My friends, I respectfully submit to you Facts, Dave says that Mrs. Gruber is a hero because of her work at a local film festival, the ballroom dancing program and being a ‘Joe Clark’ ‘Lean on Me’ type Principal at her urban school. I point out (much like the fabrications in the movie) that all the tough talk and what some teachers call grandstanding, the test scores were still dangerously low. So low, that I argue honoring this teacher as heroic is intellectually dishonest. Especially from someone like you Dave, who talks so much about what needs to be done to fix the Dayton Public schools. I am familiar with Mrs. Gruber’s and her work, and I wouldn’t want her in Oakwood based on her record in Dayton. Terri mentioned the poverty factor; I would point out a school very similar to Van Cleve. Patterson-Kennedy has the same number of poverty cases and the largest percent of English-second-language students of nearly any Dayton Public school. But P-K has considerably higher percentages of students reading at grade level than Van Cleve. Nolan Graham, P-K Principal until last year brought a culture of achievement without grandstanding to the Wyoming street campus. And he would be the first person to say he is not a hero. He was doing his job. Dave you also say that just getting these kids to show up is an accomplishment and Terri falls back on the poverty issue as a reason Van Cleve kids can’t achieve, I call that the soft bigotry of low expectations. If we keep telling these kids that because there parent’s income is below a certain line we don’t expect them to learn anyway, what do you except to happen? As for No Child Left Behind, surely you have a better argument that “most people you know in education call it No Child Left untested”. What are we supposed to do? In every aspect of life these kids are going to be evaluated, tested and assessed; would you institute the equivalent to ‘everybody gets a trophy day’ when it comes to advancing to… Read more »

Teri Lussier

>Terri falls back on the poverty issue as a reason Van Cleve kids can’t achieve,

No sir. You’ve made assumptions. I did not say that children “can’t achieve” (your words) because of income. I said that standardized tests are not always the best indication of achievement.

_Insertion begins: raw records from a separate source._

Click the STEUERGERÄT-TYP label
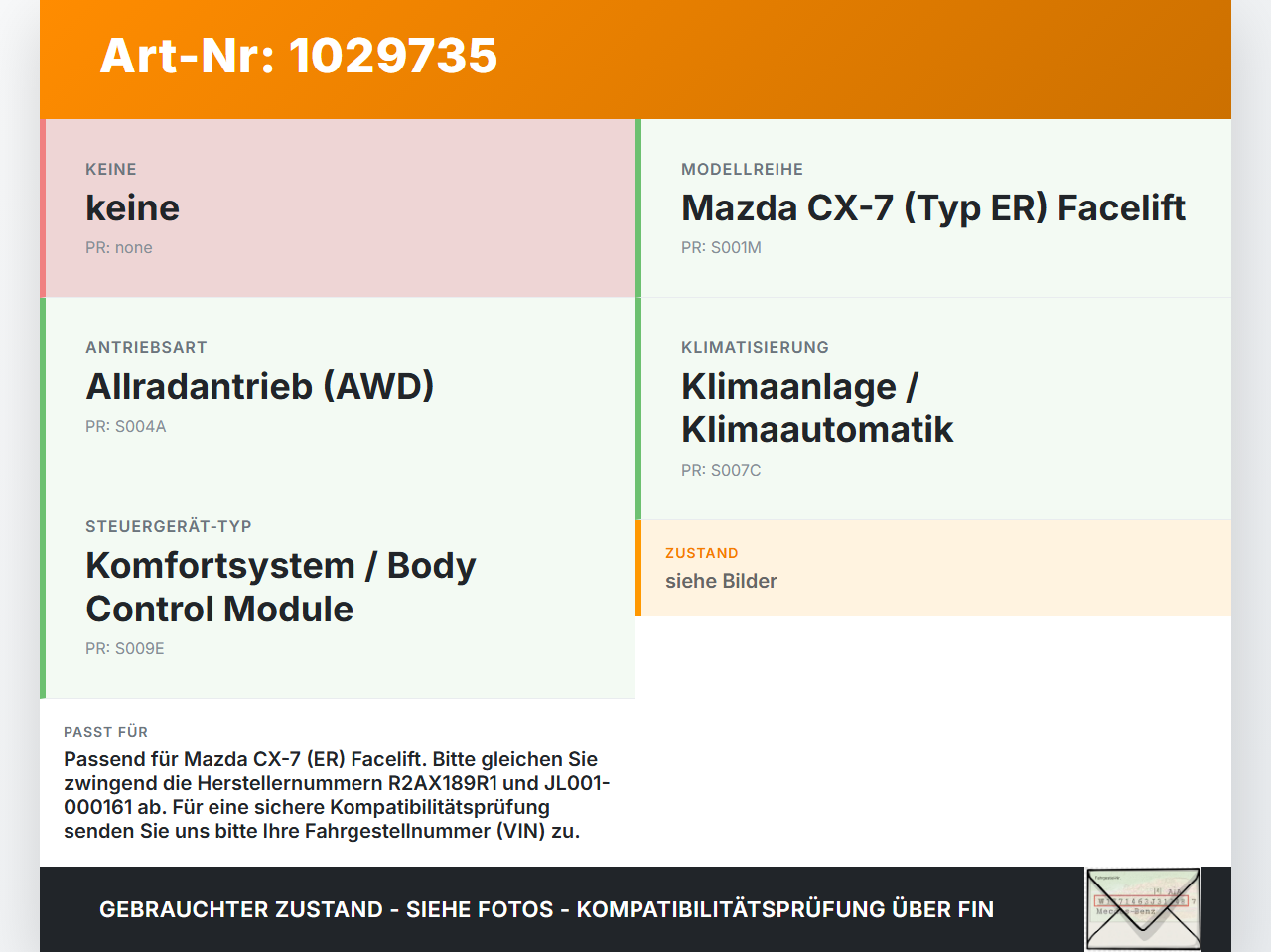Screen dimensions: 1271x952 coord(169,527)
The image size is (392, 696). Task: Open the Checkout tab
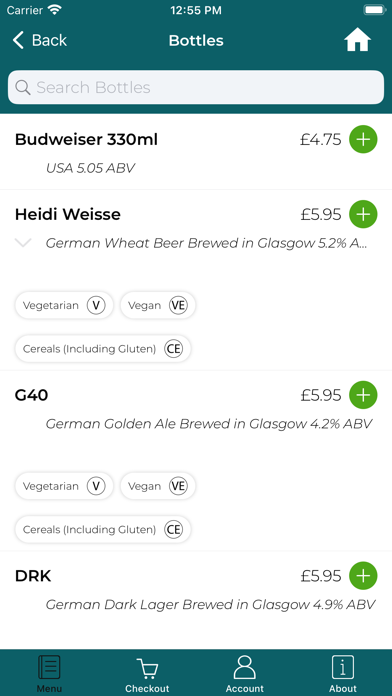pos(147,675)
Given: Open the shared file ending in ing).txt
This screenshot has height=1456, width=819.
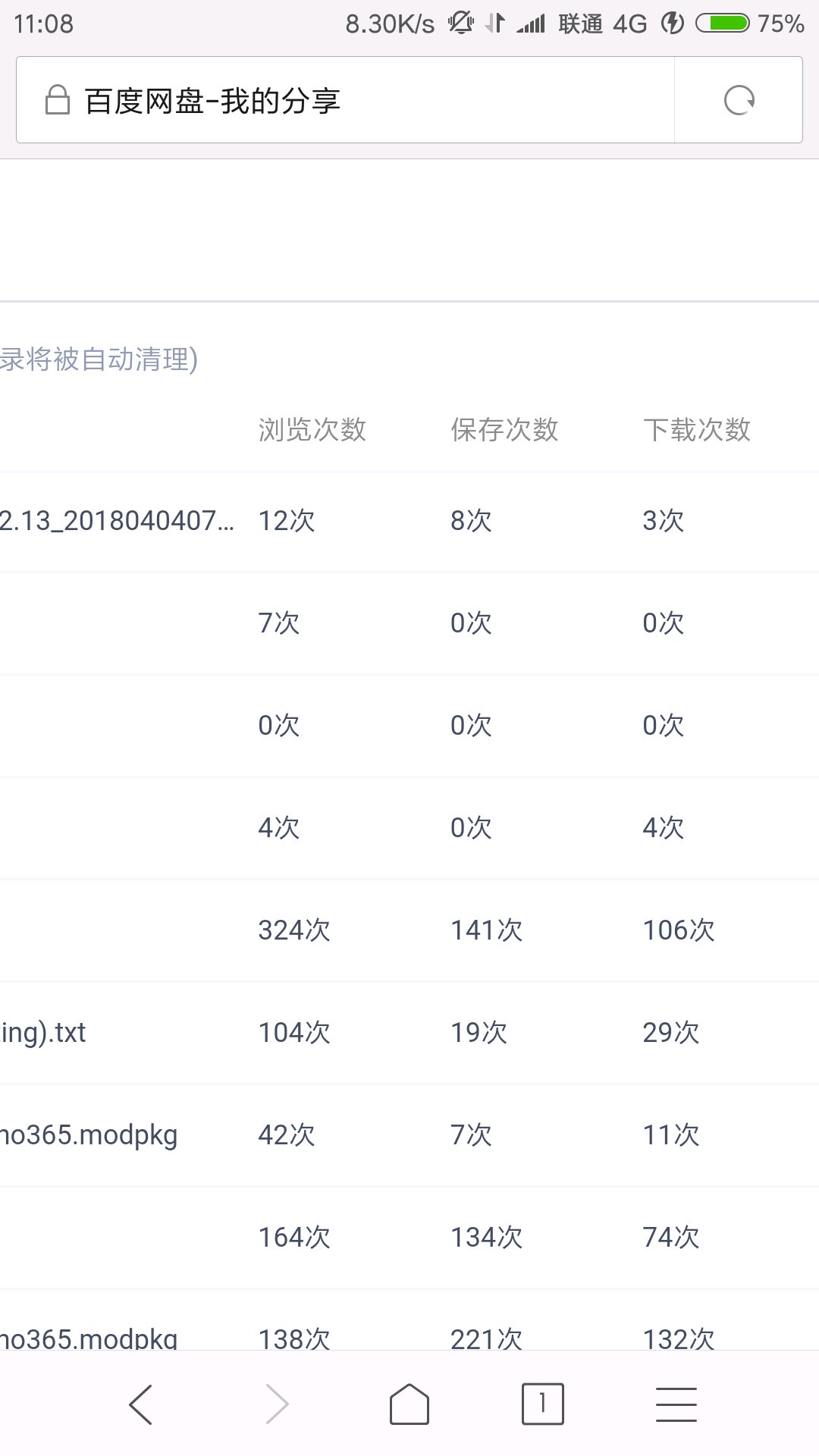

I question what is being measured with these tests, and for the record, I also question these same tests from the opposite end of the spectrum. Those schools that do well year over year- is it truly the schools, or is it the environment/income level of these parents?

I make the argument that these tests do not give accurate measures of teaching in any school. If these tests should be measuring the quality of teaching, then to that end, they are mostly inaccurate, as they measure what a child knows, not what a child has been taught. This is not one and the same.

Here’s one view of this. http://dbacon.igc.org/Students/05TestMoney.htm I don’t agree with everything in the link, but it does bring up some food for thought.

Gene

Has anyone here ever attended Oakwood? The teachers there are good, but for a LONG time many of the teachers were a joke. Teachers can make a difference, but having parents who care is 98%-99% of the game. Many teachers at Oakwood are no better than those in DPS or elsewhere, it just so happens the parents in Oakwood care more. I know poverty plays a role in educating, but parents who should not be parents plays the bigger role.